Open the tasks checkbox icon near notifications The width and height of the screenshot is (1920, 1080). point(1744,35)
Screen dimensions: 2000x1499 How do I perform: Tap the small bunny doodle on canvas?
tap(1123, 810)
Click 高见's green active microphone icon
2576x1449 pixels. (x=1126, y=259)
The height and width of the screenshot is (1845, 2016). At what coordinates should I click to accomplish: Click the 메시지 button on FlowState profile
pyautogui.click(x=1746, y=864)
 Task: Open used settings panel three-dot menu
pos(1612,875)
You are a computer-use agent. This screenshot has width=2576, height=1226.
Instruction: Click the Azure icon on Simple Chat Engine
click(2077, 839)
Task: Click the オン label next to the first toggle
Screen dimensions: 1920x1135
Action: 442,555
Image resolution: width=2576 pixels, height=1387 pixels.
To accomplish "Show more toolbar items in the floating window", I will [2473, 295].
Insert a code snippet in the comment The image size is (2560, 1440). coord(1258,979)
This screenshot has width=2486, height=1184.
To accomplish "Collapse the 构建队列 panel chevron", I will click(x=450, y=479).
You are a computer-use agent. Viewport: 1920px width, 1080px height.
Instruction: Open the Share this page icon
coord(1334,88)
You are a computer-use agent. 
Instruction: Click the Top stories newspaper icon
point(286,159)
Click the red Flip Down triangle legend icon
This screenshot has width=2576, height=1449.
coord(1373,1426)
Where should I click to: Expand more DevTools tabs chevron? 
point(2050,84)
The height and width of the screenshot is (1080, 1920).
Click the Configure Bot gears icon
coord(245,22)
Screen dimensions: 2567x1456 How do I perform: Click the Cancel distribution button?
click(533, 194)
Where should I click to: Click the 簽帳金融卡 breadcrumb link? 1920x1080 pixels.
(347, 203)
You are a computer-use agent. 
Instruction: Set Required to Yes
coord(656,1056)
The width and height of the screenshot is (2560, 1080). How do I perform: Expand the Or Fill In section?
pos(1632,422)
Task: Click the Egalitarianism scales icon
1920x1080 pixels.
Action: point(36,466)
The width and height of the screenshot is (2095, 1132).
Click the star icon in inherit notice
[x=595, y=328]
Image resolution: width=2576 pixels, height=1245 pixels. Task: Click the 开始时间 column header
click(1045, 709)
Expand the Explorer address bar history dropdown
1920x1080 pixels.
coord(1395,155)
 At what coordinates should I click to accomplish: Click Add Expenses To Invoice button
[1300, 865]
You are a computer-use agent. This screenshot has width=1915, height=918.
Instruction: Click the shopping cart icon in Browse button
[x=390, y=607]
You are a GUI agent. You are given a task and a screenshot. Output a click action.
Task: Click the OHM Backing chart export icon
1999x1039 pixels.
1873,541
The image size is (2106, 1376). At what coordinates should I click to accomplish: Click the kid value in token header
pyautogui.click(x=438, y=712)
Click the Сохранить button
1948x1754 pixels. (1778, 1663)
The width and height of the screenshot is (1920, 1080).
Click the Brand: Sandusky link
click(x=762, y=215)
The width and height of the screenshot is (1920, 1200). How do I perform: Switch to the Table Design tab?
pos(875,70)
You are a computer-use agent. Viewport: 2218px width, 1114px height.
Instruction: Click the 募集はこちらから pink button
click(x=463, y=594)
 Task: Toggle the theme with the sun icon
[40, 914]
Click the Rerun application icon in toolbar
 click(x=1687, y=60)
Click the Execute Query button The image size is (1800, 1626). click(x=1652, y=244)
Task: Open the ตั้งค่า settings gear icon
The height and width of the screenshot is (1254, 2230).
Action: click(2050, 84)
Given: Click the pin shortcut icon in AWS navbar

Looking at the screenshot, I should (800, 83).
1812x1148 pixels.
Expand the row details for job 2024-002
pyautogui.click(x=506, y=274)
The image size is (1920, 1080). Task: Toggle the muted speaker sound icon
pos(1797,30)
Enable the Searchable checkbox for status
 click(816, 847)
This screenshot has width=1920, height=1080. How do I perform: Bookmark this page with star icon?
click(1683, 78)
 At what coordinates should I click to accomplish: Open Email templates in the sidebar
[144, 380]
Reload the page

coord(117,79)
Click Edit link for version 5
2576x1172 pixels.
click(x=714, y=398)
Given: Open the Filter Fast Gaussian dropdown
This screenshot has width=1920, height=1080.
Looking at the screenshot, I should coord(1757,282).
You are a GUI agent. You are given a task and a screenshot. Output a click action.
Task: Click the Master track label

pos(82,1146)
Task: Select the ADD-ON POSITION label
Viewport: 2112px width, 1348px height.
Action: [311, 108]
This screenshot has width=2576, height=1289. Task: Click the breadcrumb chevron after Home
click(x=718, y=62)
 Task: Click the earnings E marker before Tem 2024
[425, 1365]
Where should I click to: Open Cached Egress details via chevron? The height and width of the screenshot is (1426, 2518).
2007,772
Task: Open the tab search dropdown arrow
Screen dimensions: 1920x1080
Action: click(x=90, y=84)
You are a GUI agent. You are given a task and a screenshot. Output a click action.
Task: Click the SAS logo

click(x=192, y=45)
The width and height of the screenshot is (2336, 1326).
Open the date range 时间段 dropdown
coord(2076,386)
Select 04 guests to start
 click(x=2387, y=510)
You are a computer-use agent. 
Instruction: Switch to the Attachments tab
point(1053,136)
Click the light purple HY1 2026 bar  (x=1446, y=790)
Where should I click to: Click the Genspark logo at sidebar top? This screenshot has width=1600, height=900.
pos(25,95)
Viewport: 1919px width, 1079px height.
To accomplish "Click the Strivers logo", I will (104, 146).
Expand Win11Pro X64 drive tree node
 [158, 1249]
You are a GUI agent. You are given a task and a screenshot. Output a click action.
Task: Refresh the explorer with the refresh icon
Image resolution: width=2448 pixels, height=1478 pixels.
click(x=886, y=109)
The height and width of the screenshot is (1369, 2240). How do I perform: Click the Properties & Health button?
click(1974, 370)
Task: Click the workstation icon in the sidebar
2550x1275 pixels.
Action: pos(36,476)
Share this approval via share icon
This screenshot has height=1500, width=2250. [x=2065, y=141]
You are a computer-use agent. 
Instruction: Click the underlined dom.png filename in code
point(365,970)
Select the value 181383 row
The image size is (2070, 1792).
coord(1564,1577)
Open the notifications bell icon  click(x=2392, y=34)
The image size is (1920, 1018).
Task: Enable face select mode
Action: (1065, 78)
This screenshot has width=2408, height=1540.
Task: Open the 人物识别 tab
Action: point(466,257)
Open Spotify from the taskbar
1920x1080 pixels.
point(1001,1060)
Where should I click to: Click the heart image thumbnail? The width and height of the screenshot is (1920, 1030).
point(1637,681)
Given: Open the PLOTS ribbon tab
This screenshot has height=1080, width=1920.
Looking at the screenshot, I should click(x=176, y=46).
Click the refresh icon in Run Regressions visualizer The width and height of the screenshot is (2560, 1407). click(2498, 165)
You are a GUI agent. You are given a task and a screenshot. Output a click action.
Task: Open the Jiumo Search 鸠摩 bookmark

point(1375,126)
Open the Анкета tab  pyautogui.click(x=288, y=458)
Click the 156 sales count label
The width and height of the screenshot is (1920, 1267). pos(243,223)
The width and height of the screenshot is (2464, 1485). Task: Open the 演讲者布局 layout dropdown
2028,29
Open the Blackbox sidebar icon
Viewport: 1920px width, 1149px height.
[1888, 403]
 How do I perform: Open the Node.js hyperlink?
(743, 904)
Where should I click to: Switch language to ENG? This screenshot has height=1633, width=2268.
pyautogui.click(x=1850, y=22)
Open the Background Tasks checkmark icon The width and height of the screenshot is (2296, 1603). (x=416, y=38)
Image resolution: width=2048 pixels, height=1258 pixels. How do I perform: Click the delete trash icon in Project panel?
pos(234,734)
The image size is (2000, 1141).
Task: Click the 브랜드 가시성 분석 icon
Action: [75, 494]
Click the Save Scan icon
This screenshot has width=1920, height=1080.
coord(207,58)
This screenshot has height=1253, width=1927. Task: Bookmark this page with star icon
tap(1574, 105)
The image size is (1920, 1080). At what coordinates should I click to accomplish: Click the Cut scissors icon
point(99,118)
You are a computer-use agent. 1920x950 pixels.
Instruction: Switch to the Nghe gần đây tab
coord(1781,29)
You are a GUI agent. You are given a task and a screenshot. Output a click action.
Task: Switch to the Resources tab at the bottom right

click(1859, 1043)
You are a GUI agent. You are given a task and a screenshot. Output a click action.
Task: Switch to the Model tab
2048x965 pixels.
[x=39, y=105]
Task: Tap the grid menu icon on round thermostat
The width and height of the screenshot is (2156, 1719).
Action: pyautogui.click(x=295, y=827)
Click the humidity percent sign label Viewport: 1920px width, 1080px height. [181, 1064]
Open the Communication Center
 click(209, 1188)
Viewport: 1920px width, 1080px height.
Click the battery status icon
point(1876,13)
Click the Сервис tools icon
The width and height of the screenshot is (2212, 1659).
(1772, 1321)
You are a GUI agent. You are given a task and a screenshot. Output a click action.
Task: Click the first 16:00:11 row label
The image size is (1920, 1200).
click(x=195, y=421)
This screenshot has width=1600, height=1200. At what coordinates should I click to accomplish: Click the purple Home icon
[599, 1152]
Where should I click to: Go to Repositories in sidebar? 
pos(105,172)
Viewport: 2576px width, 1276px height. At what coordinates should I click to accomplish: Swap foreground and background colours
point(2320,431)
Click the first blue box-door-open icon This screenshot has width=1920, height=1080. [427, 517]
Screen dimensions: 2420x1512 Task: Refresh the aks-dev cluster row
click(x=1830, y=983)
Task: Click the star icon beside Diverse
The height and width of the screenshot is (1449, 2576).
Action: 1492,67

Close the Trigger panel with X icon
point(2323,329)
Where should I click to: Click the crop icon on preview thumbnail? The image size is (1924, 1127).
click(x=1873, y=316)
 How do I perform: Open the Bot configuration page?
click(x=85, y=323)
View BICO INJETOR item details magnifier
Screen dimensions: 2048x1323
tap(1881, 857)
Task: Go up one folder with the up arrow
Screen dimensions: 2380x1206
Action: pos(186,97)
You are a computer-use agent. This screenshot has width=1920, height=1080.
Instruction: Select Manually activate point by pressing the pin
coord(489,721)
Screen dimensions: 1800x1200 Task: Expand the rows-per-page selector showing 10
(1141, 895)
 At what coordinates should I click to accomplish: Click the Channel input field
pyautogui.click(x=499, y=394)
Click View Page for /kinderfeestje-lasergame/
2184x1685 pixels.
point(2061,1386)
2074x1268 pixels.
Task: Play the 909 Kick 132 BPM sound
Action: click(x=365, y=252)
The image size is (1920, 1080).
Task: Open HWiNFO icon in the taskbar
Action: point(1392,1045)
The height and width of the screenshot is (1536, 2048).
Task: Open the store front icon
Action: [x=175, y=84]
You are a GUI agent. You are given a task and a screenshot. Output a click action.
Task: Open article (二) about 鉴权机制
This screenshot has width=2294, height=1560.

_ _ _

Task details
Search each line of the data above for "will", and copy the lines where it occurs.

Written reply
To accomplish "Show more toolbar items in the floating window", I will [2473, 295].
To accomplish "Collapse the 构建队列 panel chevron", I will click(x=450, y=479).
To accomplish "Click the Strivers logo", I will (104, 146).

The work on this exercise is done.